Qualified-immunity appeals risk both interfering with district court proceedings and duplicative appeals. Because qualified immunity is a defense on the merits, district court proceedings can be stayed during the course of a qualified-immunity appeal. These appeals also present a real risk of duplicative appeals. In the immediate appeal from the denial of qualified immunity, the court of appeals will base its decision on facts taken as true from the complaint or the summary judgment record. If the court of appeals affirms the denial of qualified immunity, subsequent proceedings (such as a trial) might change those facts just enough to warrant a second look at the qualified-immunity question. Although the work in deciding each appeal is not exactly the same, it could be close.

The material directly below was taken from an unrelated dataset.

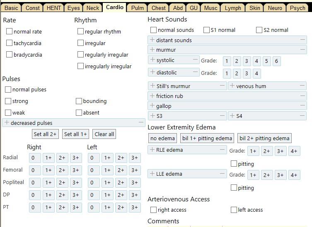Click the minus icon on Still's murmur row
Image resolution: width=312 pixels, height=227 pixels.
pos(223,86)
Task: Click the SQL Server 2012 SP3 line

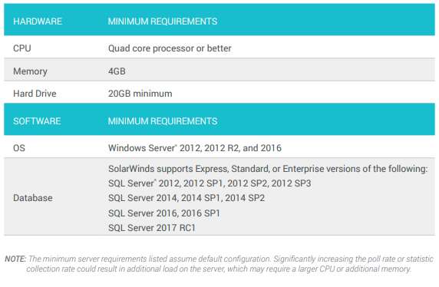Action: coord(210,183)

Mitchell thus does not fit into the collateral-order doctrine. As Federal Practice and Procedure says, the decision instead “makes sense only as a determination that the need to protect officials against the burdens of further pretrial proceedings and trial justifies a clear departure from ordinary concepts of finality, including the ordinary requirements of collateral order doctrine.” That is, Mitchell can be explained only as a judgment call that the benefits of qualified-immunity appeals outweigh their costs.

Mitchell’s aftermath

So Mitchell is a borderline incoherent opinion. It has nevertheless spawned special appellate-procedure rules for qualified immunity. Defendants can now appeal the denial of qualified immunity twice (or maybe even three times) in a single action. When they appeal, they can ask courts to review a variety of issues, including the plausibility of the pleadings and the existence of a cause of action. Municipalities regularly attempt to piggyback on qualified-immunity appeals to raise issues of their own liability. And the one limit on the scope of these appeals—Johnson v. Jones’s rule that appellate courts cannot review whether the summary-judgment record supports the facts that the district court took as true in denying immunity—has done little to make things better. For one thing, the Supreme Court created an unnecessary and unpragmatic exception to Johnson when something in the summary-judgment record “blatantly contradicts” the district court’s version of the facts. For another, defendants regularly flout Johnson and dispute the facts on appeal.

I’ll soon discuss in more depth these expansions to the scope and availability of qualified-immunity appeals. For now, it’s enough to note that these special appellate-procedure rules make litigating civil-rights suits difficult, expensive, and time consuming.